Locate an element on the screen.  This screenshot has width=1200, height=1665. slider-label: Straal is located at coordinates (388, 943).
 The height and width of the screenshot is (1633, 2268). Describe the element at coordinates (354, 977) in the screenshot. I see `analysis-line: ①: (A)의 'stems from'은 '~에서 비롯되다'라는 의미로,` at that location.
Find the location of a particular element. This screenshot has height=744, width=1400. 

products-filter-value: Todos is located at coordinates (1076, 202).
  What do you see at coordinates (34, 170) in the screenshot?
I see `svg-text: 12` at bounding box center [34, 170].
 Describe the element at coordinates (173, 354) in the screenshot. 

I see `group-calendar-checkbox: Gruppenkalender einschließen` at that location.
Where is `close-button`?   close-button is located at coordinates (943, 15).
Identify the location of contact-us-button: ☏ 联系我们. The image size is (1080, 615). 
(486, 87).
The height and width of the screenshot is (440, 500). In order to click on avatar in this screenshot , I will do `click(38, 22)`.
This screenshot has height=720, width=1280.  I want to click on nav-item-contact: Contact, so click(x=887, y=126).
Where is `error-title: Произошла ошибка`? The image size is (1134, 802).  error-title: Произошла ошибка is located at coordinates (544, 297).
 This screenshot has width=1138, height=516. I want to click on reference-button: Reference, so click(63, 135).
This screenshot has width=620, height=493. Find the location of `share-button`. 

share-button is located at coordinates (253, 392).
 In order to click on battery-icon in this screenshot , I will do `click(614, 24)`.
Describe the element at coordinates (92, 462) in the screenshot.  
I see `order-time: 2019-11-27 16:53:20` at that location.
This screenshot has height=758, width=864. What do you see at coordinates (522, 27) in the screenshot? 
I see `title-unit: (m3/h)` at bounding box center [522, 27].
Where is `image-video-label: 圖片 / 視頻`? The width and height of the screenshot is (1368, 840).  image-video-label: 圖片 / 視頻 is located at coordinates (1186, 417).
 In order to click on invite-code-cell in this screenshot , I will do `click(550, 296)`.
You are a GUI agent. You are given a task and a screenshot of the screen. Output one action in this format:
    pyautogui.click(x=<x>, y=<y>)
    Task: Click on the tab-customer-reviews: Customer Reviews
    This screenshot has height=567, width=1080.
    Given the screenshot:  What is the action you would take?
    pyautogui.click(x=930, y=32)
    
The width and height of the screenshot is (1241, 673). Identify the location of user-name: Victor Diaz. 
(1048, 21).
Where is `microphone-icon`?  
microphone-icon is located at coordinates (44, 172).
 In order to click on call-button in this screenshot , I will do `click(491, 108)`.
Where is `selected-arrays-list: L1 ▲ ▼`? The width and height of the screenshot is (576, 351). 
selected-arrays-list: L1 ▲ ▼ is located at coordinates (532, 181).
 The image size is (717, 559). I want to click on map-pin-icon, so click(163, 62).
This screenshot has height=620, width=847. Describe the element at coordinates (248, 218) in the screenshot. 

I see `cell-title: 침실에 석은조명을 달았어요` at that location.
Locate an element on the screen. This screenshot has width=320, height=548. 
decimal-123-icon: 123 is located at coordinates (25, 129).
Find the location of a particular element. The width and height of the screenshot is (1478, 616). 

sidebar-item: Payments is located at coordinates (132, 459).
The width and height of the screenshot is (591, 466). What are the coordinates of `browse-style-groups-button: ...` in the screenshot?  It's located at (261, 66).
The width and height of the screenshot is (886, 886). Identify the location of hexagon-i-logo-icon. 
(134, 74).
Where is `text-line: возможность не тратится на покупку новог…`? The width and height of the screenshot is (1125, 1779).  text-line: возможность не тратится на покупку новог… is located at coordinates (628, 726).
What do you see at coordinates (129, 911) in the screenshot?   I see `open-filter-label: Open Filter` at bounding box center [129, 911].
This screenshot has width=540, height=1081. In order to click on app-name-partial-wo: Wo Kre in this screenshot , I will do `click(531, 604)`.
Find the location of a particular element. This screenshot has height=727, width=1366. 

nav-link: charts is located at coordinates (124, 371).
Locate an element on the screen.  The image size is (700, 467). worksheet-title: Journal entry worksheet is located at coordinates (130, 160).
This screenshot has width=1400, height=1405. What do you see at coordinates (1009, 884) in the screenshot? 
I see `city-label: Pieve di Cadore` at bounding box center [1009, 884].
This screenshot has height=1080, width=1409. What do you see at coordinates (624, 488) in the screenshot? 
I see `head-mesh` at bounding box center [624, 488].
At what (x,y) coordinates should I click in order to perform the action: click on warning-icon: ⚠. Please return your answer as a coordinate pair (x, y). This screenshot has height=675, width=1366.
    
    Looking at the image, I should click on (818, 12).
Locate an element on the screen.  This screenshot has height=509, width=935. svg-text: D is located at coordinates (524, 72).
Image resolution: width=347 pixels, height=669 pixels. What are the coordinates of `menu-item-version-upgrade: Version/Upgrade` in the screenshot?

----------

Rewrite all of the records, switching every instance of "Where is" to "What is the location of" and leaving everything else unchanged.

## [Result of the exercise]
Locate an element on the screen.  This screenshot has width=1200, height=1665. slider-label: Straal is located at coordinates (388, 943).
 The height and width of the screenshot is (1633, 2268). Describe the element at coordinates (354, 977) in the screenshot. I see `analysis-line: ①: (A)의 'stems from'은 '~에서 비롯되다'라는 의미로,` at that location.
Find the location of a particular element. This screenshot has height=744, width=1400. 

products-filter-value: Todos is located at coordinates (1076, 202).
  What do you see at coordinates (34, 170) in the screenshot?
I see `svg-text: 12` at bounding box center [34, 170].
 Describe the element at coordinates (173, 354) in the screenshot. 

I see `group-calendar-checkbox: Gruppenkalender einschließen` at that location.
What is the location of `close-button`?   close-button is located at coordinates (943, 15).
Identify the location of contact-us-button: ☏ 联系我们. The image size is (1080, 615). 
(486, 87).
The height and width of the screenshot is (440, 500). In order to click on avatar in this screenshot , I will do `click(38, 22)`.
This screenshot has height=720, width=1280.  I want to click on nav-item-contact: Contact, so click(x=887, y=126).
What is the location of `error-title: Произошла ошибка`? The image size is (1134, 802).  error-title: Произошла ошибка is located at coordinates (544, 297).
 This screenshot has width=1138, height=516. I want to click on reference-button: Reference, so click(63, 135).
This screenshot has width=620, height=493. Find the location of `share-button`. 

share-button is located at coordinates (253, 392).
 In order to click on battery-icon in this screenshot , I will do `click(614, 24)`.
Describe the element at coordinates (92, 462) in the screenshot.  
I see `order-time: 2019-11-27 16:53:20` at that location.
This screenshot has height=758, width=864. What do you see at coordinates (522, 27) in the screenshot? 
I see `title-unit: (m3/h)` at bounding box center [522, 27].
What is the location of `image-video-label: 圖片 / 視頻`? The width and height of the screenshot is (1368, 840).  image-video-label: 圖片 / 視頻 is located at coordinates (1186, 417).
 In order to click on invite-code-cell in this screenshot , I will do `click(550, 296)`.
You are a GUI agent. You are given a task and a screenshot of the screen. Output one action in this format:
    pyautogui.click(x=<x>, y=<y>)
    Task: Click on the tab-customer-reviews: Customer Reviews
    This screenshot has height=567, width=1080.
    Given the screenshot:  What is the action you would take?
    pyautogui.click(x=930, y=32)
    
The width and height of the screenshot is (1241, 673). Identify the location of user-name: Victor Diaz. 
(1048, 21).
What is the location of `microphone-icon`?  
microphone-icon is located at coordinates (44, 172).
 In order to click on call-button in this screenshot , I will do `click(491, 108)`.
What is the location of `selected-arrays-list: L1 ▲ ▼`? The width and height of the screenshot is (576, 351). 
selected-arrays-list: L1 ▲ ▼ is located at coordinates (532, 181).
 The image size is (717, 559). I want to click on map-pin-icon, so click(163, 62).
This screenshot has height=620, width=847. Describe the element at coordinates (248, 218) in the screenshot. 

I see `cell-title: 침실에 석은조명을 달았어요` at that location.
Locate an element on the screen. This screenshot has width=320, height=548. 
decimal-123-icon: 123 is located at coordinates (25, 129).
Find the location of a particular element. The width and height of the screenshot is (1478, 616). 

sidebar-item: Payments is located at coordinates (132, 459).
The width and height of the screenshot is (591, 466). What are the coordinates of `browse-style-groups-button: ...` in the screenshot?  It's located at (261, 66).
The width and height of the screenshot is (886, 886). Identify the location of hexagon-i-logo-icon. 
(134, 74).
What is the location of `text-line: возможность не тратится на покупку новог…`? The width and height of the screenshot is (1125, 1779).  text-line: возможность не тратится на покупку новог… is located at coordinates (628, 726).
What do you see at coordinates (129, 911) in the screenshot?   I see `open-filter-label: Open Filter` at bounding box center [129, 911].
This screenshot has width=540, height=1081. In order to click on app-name-partial-wo: Wo Kre in this screenshot , I will do `click(531, 604)`.
Find the location of a particular element. This screenshot has height=727, width=1366. 

nav-link: charts is located at coordinates (124, 371).
Locate an element on the screen.  The image size is (700, 467). worksheet-title: Journal entry worksheet is located at coordinates (130, 160).
This screenshot has width=1400, height=1405. What do you see at coordinates (1009, 884) in the screenshot? 
I see `city-label: Pieve di Cadore` at bounding box center [1009, 884].
This screenshot has height=1080, width=1409. What do you see at coordinates (624, 488) in the screenshot? 
I see `head-mesh` at bounding box center [624, 488].
At what (x,y) coordinates should I click in order to perform the action: click on warning-icon: ⚠. Please return your answer as a coordinate pair (x, y). This screenshot has height=675, width=1366.
    
    Looking at the image, I should click on (818, 12).
Locate an element on the screen.  This screenshot has height=509, width=935. svg-text: D is located at coordinates (524, 72).
Image resolution: width=347 pixels, height=669 pixels. What are the coordinates of `menu-item-version-upgrade: Version/Upgrade` in the screenshot?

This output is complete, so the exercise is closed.